Stonehenge: A New Interpretation of Prehistoric Man and the Cosmos. John North. 609 pp. The Free Press, 1997. $35.
This is the most thorough, authoritative and historically and archaeologically grounded book on the astronomical significance of Stonehenge yet to appear. North's book is a refutation of Gerald Hawkins's and Fred Hoyle's theories about Stonehenge. Yet North's dismissal of the others' views is indicated not by direct attack but by erasure: In a huge compilation of relevant evidence, Hawkins's name appears only in two passages.
In fact, North agrees with Hawkins that Stonehenge is a monument full of orientations to significant rising and setting points of the sun and moon, but here the similarity ends. Whereas for Hawkins and many others (including the modem day Druids) the most obvious fact about Stonehenge is that the direction from the center of the monument to the heelstone points in the direction of the midsummer sunrise, North claims that, quite the contrary, the people who built Stonehenge almost certainly stood near the heelstone and sighted from the heelstone through the monument to the midwinter sunset, which occurs, taking lines of sight in three dimensions into account, 180 degrees from the midsummer sunrise.
Stonehenge, according to North, was "a geometrically ordered monument aligned on the universe of stars, Sun and Moon, and an embodiment of the spiritual forces they represented to most of mankind." North attempts to justify this claim by describing in detail the observing procedures that were very probably used at Stonehenge and at related monuments from as early as the 5th millennium b.c.
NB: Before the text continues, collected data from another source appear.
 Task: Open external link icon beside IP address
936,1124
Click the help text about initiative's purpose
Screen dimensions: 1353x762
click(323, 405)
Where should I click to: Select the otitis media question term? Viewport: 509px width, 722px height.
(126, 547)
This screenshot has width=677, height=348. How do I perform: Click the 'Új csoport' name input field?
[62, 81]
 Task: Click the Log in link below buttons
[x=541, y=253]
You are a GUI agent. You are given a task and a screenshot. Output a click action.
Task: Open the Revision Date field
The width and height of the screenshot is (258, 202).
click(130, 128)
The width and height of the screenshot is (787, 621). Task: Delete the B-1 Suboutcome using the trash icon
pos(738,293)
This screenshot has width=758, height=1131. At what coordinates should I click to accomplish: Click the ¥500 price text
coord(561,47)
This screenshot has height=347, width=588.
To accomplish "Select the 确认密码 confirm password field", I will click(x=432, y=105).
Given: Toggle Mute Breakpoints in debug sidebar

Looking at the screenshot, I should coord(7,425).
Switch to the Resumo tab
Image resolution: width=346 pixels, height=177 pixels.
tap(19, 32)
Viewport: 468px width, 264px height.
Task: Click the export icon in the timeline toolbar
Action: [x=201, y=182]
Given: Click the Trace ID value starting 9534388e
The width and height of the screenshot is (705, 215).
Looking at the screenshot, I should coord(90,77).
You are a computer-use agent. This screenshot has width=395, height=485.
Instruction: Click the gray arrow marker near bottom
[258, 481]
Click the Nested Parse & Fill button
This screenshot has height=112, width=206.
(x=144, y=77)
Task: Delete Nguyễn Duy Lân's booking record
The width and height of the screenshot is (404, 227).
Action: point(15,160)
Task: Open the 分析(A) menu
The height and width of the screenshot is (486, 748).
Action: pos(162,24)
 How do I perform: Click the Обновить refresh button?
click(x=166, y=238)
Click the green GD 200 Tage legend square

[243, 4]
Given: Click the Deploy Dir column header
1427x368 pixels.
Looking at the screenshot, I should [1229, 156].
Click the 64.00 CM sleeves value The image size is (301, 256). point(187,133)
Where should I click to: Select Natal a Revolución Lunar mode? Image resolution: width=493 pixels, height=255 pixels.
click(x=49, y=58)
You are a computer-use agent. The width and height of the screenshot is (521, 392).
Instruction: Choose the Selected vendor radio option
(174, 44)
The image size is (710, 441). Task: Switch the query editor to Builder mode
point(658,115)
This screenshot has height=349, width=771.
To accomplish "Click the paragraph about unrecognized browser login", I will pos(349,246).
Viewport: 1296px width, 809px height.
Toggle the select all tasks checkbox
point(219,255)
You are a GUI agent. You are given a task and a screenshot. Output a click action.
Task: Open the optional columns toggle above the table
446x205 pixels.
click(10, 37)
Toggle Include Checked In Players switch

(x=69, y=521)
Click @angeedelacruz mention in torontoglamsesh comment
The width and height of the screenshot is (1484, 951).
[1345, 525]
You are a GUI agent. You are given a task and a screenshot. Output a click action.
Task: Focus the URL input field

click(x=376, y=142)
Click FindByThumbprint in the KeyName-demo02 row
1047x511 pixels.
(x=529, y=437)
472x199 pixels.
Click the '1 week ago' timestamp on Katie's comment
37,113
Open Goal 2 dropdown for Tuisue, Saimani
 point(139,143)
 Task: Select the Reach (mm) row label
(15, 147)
After the briefest of introductions, the book begins with a 120-page chapter on long barrows, after which it turns to monuments labeled cursus, enclosure, avenue and row, as well as to large chalk figures like the Uffington White Horse. Not until Chapter 9 does North begin to write in a concentrated way about Stonehenge, beginning with a very brief survey of historical work.
North argues that (in addition to other orientations) long barrows on the British Isles are often oriented so that if a person of average height stood in a ditch, such as are often found at the sides of barrows, and looked over the barrow, as an artificial horizon, at right angles to either the near or the far side, then a significant star might be seen rising or setting at that azimuth. Likewise, North argues, chalk figures, when viewed from designated viewing places, would have indicated significant stars and constellations rising and setting on the horizon. At monuments with circular design, the risings and settings of stars or of the sun and moon were likely framed not only by stones or wooden posts to the right and left, but also by artificial horizons below and by lintels above.
The heavens must have occupied a central place in Neolithic and Bronze Age religions, North concludes, because of the scale of these early monuments constructed to mark astronomical alignments. To construct these astronomical alignments as they did, preliterate societies must have reasoned in a highly logical way. The book closes with appendices explaining radiocarbon dating, giving the astronomical framework, providing tables of variations of directions, helical rising and setting, and so forth—a bare-bones skeleton of the information one would need to check North's arguments (for the most part he does not provide his calculations).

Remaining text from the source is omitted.